I've been watching the Albanians discuss the matters of God and religion and whatever else, and I'm intrigued by a phenomenon that appears common in both this society and among Albanians, who do not, uh, share a whole lot of common ground with the west.
What I notice is that many who acknowledge God, trust God, seem compelled to "defend" what they know, and so help me, sometimes even to "defend" God.
God needs no "defense," especially from fallible mortal men.
For me, it's always been automatic; God Is, and God has been present every second of my own life.
I blame this defensiveness on St. Thomas Aquinas, of circa 800 years ago.
Until he wrote his famous thesis on proofs that God exists, the general sense, the medieval European sense, was that, "Well, God Is, and there's not a damned thing anybody can do about it, so it's best to accept, adapt, and move on."

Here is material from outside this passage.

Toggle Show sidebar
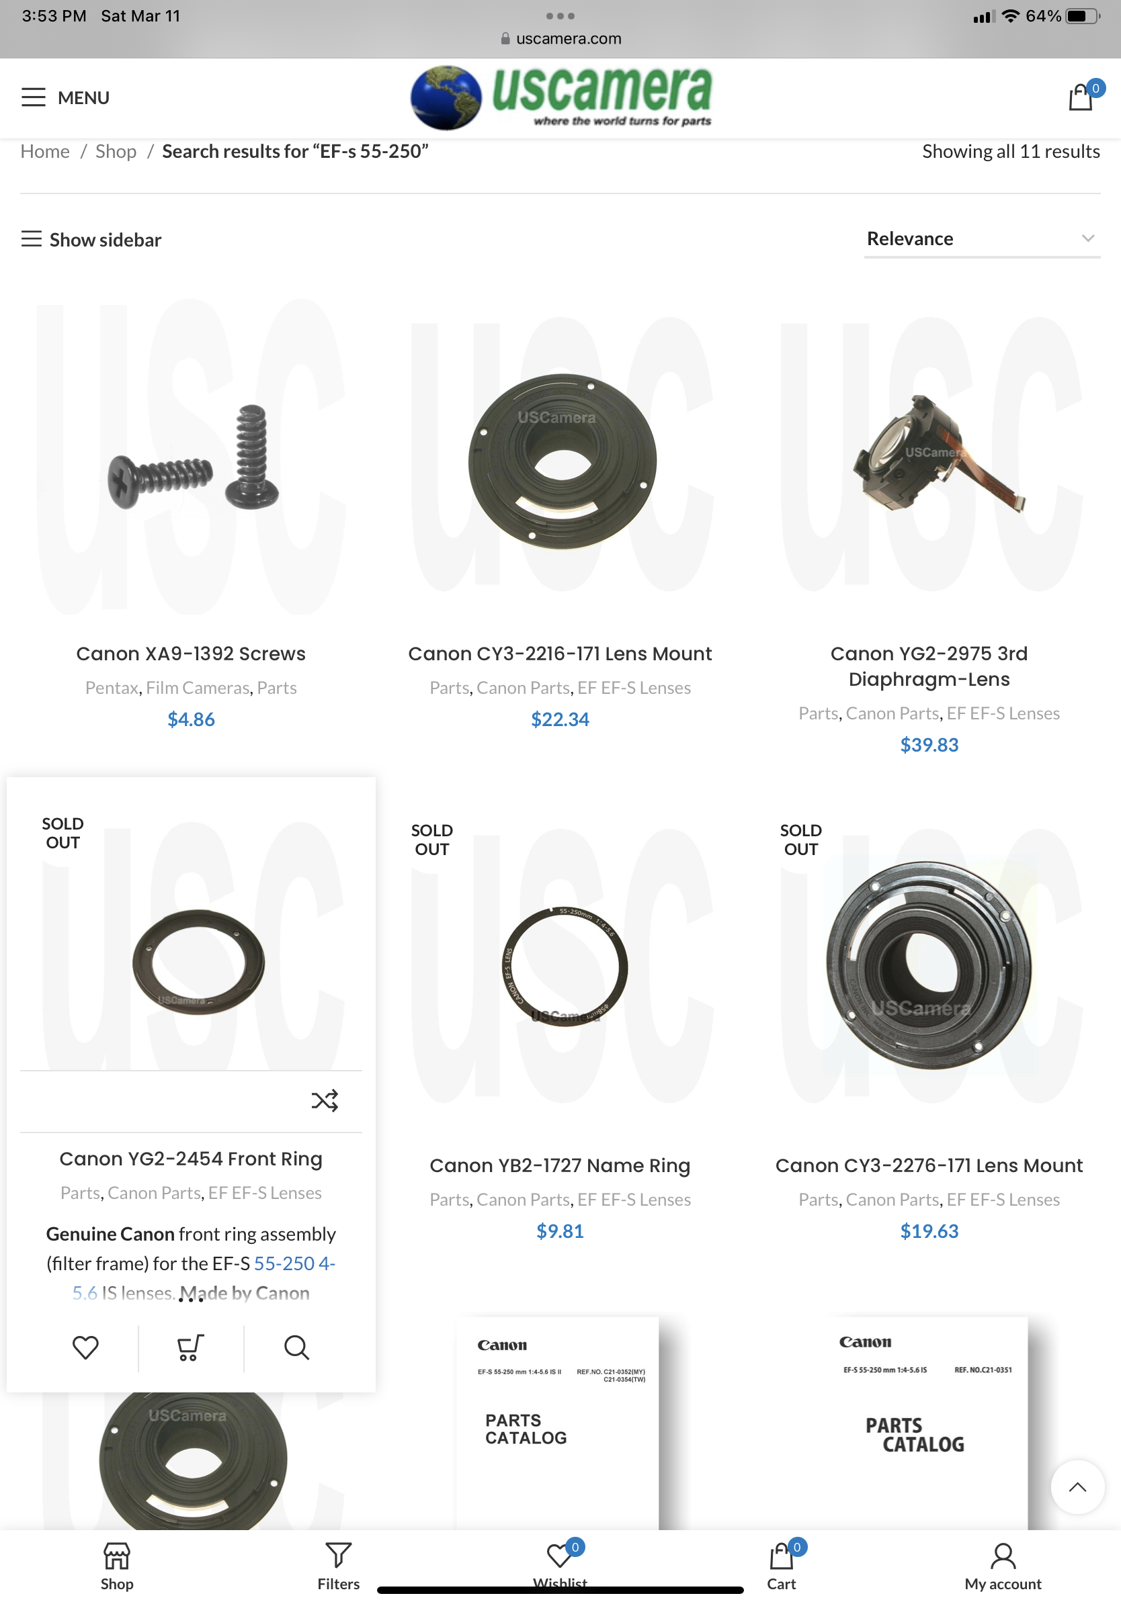 (x=91, y=240)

But then here came St. Thomas Aquinas with the quill and parchment, trying to "prove" the Existence of God.
That was assbackwards, and Christianity has been on the defensive ever since, for 800 years, people running around like a bunch of chickens with their heads cut off, trying to prove or disprove the medieval scholar.
How much better it would've been, if St. Thomas Aquinas had just kept his mouth shut, and the anti-Godists compelled to prove that God does NOT exist, instead.
After all, God Is, and it's up to the skeptics, the doubters, the intolerants, the bigots, the narrow-mindeds, to prove that God isn't.
That would've changed the whole course of western civilization, western philosophy, western culture, the past 800 years, and undoubtedly for the better.
St. Thomas Aquinas was a great man, but I'd been pope, I wouldn't have canonized him, making him a saint.